- _Work to do_
Copy out all of the records below, replacing each occurrence of "Instruction" with "Goal" and leaving everything else unchanged.

- _Data_
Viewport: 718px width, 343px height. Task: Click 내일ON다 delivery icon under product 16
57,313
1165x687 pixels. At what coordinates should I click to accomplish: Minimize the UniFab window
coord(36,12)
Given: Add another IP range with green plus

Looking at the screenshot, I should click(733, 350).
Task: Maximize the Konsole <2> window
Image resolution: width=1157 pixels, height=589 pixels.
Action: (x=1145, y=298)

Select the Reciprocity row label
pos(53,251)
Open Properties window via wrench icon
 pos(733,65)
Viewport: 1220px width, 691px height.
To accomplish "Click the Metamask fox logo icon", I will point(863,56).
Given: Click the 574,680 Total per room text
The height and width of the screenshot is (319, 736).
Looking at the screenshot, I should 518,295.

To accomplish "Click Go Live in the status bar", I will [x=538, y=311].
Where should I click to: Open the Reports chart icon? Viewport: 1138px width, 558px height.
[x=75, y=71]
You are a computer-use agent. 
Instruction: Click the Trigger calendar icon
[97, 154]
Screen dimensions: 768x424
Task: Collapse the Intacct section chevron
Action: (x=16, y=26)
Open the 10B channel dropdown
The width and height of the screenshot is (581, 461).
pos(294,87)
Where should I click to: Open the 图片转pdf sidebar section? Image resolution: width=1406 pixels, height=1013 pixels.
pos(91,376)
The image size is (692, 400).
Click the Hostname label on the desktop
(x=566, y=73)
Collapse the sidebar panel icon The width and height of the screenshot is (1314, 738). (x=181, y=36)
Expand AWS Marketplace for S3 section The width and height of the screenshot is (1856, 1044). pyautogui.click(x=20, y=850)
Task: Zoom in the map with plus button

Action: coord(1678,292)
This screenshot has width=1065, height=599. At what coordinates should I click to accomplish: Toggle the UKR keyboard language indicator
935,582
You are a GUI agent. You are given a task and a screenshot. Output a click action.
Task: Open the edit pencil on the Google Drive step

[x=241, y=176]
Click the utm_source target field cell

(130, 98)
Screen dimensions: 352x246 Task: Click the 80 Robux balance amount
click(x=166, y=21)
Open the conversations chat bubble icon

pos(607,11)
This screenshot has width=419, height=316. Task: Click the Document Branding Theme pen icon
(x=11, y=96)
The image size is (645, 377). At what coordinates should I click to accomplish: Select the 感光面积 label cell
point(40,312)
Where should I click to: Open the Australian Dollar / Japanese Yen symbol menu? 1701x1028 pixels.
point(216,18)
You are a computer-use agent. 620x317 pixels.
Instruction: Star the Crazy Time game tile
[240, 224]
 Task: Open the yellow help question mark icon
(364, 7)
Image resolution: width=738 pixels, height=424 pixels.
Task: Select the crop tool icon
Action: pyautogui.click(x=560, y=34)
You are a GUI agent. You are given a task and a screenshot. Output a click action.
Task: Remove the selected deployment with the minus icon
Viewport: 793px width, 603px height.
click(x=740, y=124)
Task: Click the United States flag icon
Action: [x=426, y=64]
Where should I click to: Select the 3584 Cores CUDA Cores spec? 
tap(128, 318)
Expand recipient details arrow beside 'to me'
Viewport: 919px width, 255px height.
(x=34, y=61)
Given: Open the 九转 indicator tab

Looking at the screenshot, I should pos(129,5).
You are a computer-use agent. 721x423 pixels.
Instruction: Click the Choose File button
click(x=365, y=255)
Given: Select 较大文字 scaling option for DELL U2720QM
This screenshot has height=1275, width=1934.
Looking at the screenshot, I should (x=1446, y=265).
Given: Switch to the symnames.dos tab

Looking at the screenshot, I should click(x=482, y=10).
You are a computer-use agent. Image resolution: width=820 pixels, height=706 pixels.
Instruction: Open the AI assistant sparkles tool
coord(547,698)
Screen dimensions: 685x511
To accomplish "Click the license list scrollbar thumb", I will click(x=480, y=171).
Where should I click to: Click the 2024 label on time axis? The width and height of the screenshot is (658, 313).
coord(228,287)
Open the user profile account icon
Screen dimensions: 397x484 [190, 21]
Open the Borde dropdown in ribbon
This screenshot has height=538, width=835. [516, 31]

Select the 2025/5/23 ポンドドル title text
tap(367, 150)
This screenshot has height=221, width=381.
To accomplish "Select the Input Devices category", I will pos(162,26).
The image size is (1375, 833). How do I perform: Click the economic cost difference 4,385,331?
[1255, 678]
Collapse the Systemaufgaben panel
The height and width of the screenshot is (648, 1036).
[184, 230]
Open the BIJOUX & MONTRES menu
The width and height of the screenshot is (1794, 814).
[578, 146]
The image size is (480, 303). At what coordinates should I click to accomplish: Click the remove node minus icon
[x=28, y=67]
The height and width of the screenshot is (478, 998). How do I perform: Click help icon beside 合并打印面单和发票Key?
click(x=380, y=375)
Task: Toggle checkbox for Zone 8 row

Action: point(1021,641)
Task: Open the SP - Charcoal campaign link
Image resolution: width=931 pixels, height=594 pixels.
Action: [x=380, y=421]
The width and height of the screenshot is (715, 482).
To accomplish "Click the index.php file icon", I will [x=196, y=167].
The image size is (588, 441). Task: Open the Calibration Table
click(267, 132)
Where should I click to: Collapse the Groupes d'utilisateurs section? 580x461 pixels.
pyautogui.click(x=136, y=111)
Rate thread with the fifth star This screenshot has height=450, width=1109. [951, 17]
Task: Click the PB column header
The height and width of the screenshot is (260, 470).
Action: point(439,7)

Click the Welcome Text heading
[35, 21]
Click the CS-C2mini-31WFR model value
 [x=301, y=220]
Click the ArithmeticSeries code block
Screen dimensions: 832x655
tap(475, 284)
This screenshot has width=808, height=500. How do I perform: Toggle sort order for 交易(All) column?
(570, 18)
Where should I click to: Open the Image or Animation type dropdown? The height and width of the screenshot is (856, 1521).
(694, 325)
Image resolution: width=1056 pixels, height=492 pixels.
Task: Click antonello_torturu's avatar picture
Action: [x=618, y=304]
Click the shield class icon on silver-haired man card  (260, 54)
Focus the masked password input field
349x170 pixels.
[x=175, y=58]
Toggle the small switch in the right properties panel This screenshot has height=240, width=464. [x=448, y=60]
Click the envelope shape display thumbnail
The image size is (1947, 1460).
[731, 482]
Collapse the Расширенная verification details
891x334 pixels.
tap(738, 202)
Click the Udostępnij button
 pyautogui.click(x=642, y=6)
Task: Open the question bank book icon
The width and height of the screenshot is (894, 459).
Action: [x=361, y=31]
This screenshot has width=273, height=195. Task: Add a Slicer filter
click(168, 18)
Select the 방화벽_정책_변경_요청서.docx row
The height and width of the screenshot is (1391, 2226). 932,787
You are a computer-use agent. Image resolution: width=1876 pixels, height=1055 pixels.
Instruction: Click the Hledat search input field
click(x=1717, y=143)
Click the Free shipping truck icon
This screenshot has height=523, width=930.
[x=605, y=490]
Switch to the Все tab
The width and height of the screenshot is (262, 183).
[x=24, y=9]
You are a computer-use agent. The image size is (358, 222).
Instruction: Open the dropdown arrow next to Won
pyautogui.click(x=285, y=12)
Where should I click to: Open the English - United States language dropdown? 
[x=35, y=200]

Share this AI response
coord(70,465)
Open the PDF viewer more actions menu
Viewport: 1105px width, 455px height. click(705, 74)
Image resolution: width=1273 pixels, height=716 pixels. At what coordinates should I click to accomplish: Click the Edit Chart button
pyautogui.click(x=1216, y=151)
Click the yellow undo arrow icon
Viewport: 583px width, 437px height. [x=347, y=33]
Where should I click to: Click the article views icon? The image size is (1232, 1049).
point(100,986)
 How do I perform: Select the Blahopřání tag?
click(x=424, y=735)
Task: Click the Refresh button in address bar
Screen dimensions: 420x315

- _Reply to the task_
Viewport: 718px width, 343px height. Task: Click 내일ON다 delivery icon under product 16
57,313
1165x687 pixels. At what coordinates should I click to accomplish: Minimize the UniFab window
coord(36,12)
Given: Add another IP range with green plus

Looking at the screenshot, I should click(733, 350).
Task: Maximize the Konsole <2> window
Image resolution: width=1157 pixels, height=589 pixels.
Action: (x=1145, y=298)

Select the Reciprocity row label
pos(53,251)
Open Properties window via wrench icon
 pos(733,65)
Viewport: 1220px width, 691px height.
To accomplish "Click the Metamask fox logo icon", I will point(863,56).
Given: Click the 574,680 Total per room text
The height and width of the screenshot is (319, 736).
Looking at the screenshot, I should 518,295.

To accomplish "Click Go Live in the status bar", I will [x=538, y=311].
Where should I click to: Open the Reports chart icon? Viewport: 1138px width, 558px height.
[x=75, y=71]
You are a computer-use agent. 
Goal: Click the Trigger calendar icon
[97, 154]
Screen dimensions: 768x424
Task: Collapse the Intacct section chevron
Action: (x=16, y=26)
Open the 10B channel dropdown
The width and height of the screenshot is (581, 461).
pos(294,87)
Where should I click to: Open the 图片转pdf sidebar section? Image resolution: width=1406 pixels, height=1013 pixels.
pos(91,376)
The image size is (692, 400).
Click the Hostname label on the desktop
(x=566, y=73)
Collapse the sidebar panel icon The width and height of the screenshot is (1314, 738). (x=181, y=36)
Expand AWS Marketplace for S3 section The width and height of the screenshot is (1856, 1044). pyautogui.click(x=20, y=850)
Task: Zoom in the map with plus button

Action: coord(1678,292)
This screenshot has width=1065, height=599. At what coordinates should I click to accomplish: Toggle the UKR keyboard language indicator
935,582
You are a GUI agent. You are given a task and a screenshot. Output a click action.
Task: Open the edit pencil on the Google Drive step

[x=241, y=176]
Click the utm_source target field cell

(130, 98)
Screen dimensions: 352x246 Task: Click the 80 Robux balance amount
click(x=166, y=21)
Open the conversations chat bubble icon

pos(607,11)
This screenshot has width=419, height=316. Task: Click the Document Branding Theme pen icon
(x=11, y=96)
The image size is (645, 377). At what coordinates should I click to accomplish: Select the 感光面积 label cell
point(40,312)
Where should I click to: Open the Australian Dollar / Japanese Yen symbol menu? 1701x1028 pixels.
point(216,18)
You are a computer-use agent. 620x317 pixels.
Goal: Star the Crazy Time game tile
[240, 224]
 Task: Open the yellow help question mark icon
(364, 7)
Image resolution: width=738 pixels, height=424 pixels.
Task: Select the crop tool icon
Action: pyautogui.click(x=560, y=34)
You are a GUI agent. You are given a task and a screenshot. Output a click action.
Task: Remove the selected deployment with the minus icon
Viewport: 793px width, 603px height.
click(x=740, y=124)
Task: Click the United States flag icon
Action: [x=426, y=64]
Where should I click to: Select the 3584 Cores CUDA Cores spec? 
tap(128, 318)
Expand recipient details arrow beside 'to me'
Viewport: 919px width, 255px height.
(x=34, y=61)
Given: Open the 九转 indicator tab

Looking at the screenshot, I should pos(129,5).
You are a computer-use agent. 721x423 pixels.
Goal: Click the Choose File button
click(x=365, y=255)
Given: Select 较大文字 scaling option for DELL U2720QM
This screenshot has height=1275, width=1934.
Looking at the screenshot, I should (x=1446, y=265).
Given: Switch to the symnames.dos tab

Looking at the screenshot, I should click(x=482, y=10).
You are a computer-use agent. Image resolution: width=820 pixels, height=706 pixels.
Goal: Open the AI assistant sparkles tool
coord(547,698)
Screen dimensions: 685x511
To accomplish "Click the license list scrollbar thumb", I will click(x=480, y=171).
Where should I click to: Click the 2024 label on time axis? The width and height of the screenshot is (658, 313).
coord(228,287)
Open the user profile account icon
Screen dimensions: 397x484 [190, 21]
Open the Borde dropdown in ribbon
This screenshot has height=538, width=835. [516, 31]

Select the 2025/5/23 ポンドドル title text
tap(367, 150)
This screenshot has height=221, width=381.
To accomplish "Select the Input Devices category", I will pos(162,26).
The image size is (1375, 833). How do I perform: Click the economic cost difference 4,385,331?
[1255, 678]
Collapse the Systemaufgaben panel
The height and width of the screenshot is (648, 1036).
[184, 230]
Open the BIJOUX & MONTRES menu
The width and height of the screenshot is (1794, 814).
[578, 146]
The image size is (480, 303). At what coordinates should I click to accomplish: Click the remove node minus icon
[x=28, y=67]
The height and width of the screenshot is (478, 998). How do I perform: Click help icon beside 合并打印面单和发票Key?
click(x=380, y=375)
Task: Toggle checkbox for Zone 8 row

Action: point(1021,641)
Task: Open the SP - Charcoal campaign link
Image resolution: width=931 pixels, height=594 pixels.
Action: [x=380, y=421]
The width and height of the screenshot is (715, 482).
To accomplish "Click the index.php file icon", I will [x=196, y=167].
The image size is (588, 441). Task: Open the Calibration Table
click(267, 132)
Where should I click to: Collapse the Groupes d'utilisateurs section? 580x461 pixels.
pyautogui.click(x=136, y=111)
Rate thread with the fifth star This screenshot has height=450, width=1109. [951, 17]
Task: Click the PB column header
The height and width of the screenshot is (260, 470).
Action: point(439,7)

Click the Welcome Text heading
[35, 21]
Click the CS-C2mini-31WFR model value
 [x=301, y=220]
Click the ArithmeticSeries code block
Screen dimensions: 832x655
tap(475, 284)
This screenshot has width=808, height=500. How do I perform: Toggle sort order for 交易(All) column?
(570, 18)
Where should I click to: Open the Image or Animation type dropdown? The height and width of the screenshot is (856, 1521).
(694, 325)
Image resolution: width=1056 pixels, height=492 pixels.
Task: Click antonello_torturu's avatar picture
Action: [x=618, y=304]
Click the shield class icon on silver-haired man card  (260, 54)
Focus the masked password input field
349x170 pixels.
[x=175, y=58]
Toggle the small switch in the right properties panel This screenshot has height=240, width=464. [x=448, y=60]
Click the envelope shape display thumbnail
The image size is (1947, 1460).
[731, 482]
Collapse the Расширенная verification details
891x334 pixels.
tap(738, 202)
Click the Udostępnij button
 pyautogui.click(x=642, y=6)
Task: Open the question bank book icon
The width and height of the screenshot is (894, 459).
Action: [x=361, y=31]
This screenshot has width=273, height=195. Task: Add a Slicer filter
click(168, 18)
Select the 방화벽_정책_변경_요청서.docx row
The height and width of the screenshot is (1391, 2226). 932,787
You are a computer-use agent. Image resolution: width=1876 pixels, height=1055 pixels.
Goal: Click the Hledat search input field
click(x=1717, y=143)
Click the Free shipping truck icon
This screenshot has height=523, width=930.
[x=605, y=490]
Switch to the Все tab
The width and height of the screenshot is (262, 183).
[x=24, y=9]
You are a computer-use agent. The image size is (358, 222).
Goal: Open the dropdown arrow next to Won
pyautogui.click(x=285, y=12)
Where should I click to: Open the English - United States language dropdown? 
[x=35, y=200]

Share this AI response
coord(70,465)
Open the PDF viewer more actions menu
Viewport: 1105px width, 455px height. click(705, 74)
Image resolution: width=1273 pixels, height=716 pixels. At what coordinates should I click to accomplish: Click the Edit Chart button
pyautogui.click(x=1216, y=151)
Click the yellow undo arrow icon
Viewport: 583px width, 437px height. [x=347, y=33]
Where should I click to: Click the article views icon? The image size is (1232, 1049).
point(100,986)
 How do I perform: Select the Blahopřání tag?
click(x=424, y=735)
Task: Click the Refresh button in address bar
Screen dimensions: 420x315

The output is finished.